Amaranth Pudding with Almond and Raisin
This rich and satisfying dessert is vegan-friendly and gluten-free. The cinnamon and vanilla spices makes it taste lovely and sweet. It would make a great gluten-free porridge for when you fancy a hot pudding on a cold day. It can be made with either amaranth or quinoa, both of which are packed with protein!
Organic Amaranth Grain 1kg (Sussex Wholefoods)
250g (dry weight) amaranth grain
Pressed Apple Juice, Organic 1 Litre (Biona)
450ml apple juice
Organic Raisins 1kg (Sussex Wholefoods)
50g raisins
Flaked Almonds 500g (Sussex Wholefoods)
50g flaked almonds
Pure Vanilla Extract 60ml (Nielsen Massey)
1 tsp vanilla extract
Organic Lemon Juice 250ml (Sunita)
1 tbsp lemon juice
Organic Lemon Peel 100g (Sussex Wholefoods)
2 tsp fine lemon peel
Organic Ceylon Cinnamon Powder 100g (Sussex Wholefoods)
1 tsp cinnamon powder
Other Ingredients
Method
1) Cook 1 part amaranth to 2 parts water, until soft.
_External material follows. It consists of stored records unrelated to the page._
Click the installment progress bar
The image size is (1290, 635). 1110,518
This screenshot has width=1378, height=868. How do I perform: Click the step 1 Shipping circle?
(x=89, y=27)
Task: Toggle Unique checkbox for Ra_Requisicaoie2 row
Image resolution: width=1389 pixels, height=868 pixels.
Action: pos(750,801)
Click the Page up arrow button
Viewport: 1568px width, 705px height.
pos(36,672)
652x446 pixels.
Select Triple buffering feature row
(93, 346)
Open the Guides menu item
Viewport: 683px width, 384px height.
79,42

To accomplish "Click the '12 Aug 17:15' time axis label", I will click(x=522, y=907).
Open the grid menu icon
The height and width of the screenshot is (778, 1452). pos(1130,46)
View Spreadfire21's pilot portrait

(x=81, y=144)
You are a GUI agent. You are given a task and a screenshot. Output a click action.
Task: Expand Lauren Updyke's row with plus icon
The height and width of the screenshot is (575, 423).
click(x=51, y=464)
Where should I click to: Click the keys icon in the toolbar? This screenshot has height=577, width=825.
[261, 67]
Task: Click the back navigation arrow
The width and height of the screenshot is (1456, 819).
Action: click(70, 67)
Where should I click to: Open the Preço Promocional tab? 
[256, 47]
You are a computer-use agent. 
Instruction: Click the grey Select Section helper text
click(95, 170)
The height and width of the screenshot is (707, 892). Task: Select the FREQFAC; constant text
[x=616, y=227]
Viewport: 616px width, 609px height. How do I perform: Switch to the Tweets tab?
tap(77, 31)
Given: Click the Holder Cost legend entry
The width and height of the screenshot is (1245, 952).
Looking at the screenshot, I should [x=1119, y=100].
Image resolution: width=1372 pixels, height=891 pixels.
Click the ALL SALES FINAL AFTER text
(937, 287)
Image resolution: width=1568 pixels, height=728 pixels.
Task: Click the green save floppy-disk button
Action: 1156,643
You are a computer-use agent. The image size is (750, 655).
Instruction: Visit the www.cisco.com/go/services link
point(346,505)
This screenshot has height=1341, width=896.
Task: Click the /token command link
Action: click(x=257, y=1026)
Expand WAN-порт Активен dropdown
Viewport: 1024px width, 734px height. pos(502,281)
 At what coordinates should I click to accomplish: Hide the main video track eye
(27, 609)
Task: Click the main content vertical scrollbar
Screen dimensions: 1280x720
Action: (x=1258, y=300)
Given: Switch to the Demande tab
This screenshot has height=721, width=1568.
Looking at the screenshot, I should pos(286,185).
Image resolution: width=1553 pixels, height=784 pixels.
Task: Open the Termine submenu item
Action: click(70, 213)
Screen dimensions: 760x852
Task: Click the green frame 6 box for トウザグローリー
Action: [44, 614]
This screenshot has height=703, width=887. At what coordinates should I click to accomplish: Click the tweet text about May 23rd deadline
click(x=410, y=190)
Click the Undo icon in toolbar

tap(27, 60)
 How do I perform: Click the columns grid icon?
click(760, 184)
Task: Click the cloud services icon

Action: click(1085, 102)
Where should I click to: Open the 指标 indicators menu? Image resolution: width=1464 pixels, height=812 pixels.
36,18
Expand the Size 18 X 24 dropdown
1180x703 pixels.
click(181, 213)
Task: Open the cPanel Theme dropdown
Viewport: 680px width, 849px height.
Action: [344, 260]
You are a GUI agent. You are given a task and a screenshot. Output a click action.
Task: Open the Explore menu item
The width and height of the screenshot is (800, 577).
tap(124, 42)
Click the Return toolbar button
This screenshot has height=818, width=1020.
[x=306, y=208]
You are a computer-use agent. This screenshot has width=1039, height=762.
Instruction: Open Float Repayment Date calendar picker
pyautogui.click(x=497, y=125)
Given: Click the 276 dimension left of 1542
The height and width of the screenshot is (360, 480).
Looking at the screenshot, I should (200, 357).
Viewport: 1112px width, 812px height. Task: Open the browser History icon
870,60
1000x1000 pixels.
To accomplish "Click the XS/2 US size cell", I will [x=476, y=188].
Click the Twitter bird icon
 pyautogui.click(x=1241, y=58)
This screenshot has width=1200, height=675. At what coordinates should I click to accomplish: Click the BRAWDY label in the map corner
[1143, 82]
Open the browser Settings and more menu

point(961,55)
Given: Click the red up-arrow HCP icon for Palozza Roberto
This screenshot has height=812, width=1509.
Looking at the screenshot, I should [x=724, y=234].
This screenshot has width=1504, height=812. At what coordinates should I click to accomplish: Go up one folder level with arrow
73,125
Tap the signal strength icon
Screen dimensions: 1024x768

2) Combine all the ingredients with the amaranth in a pan, and cover.
3) Heat first on a boil and then reduce to medium. Simmer gently for about fifteen minutes.
4) Pour mixture into one large serving bowl or individual bowls.
5) Chill for 1 hour and serve cold. Serve either warm with soya custard or chilled with plain soya yoghurt.
This recipe serves 4.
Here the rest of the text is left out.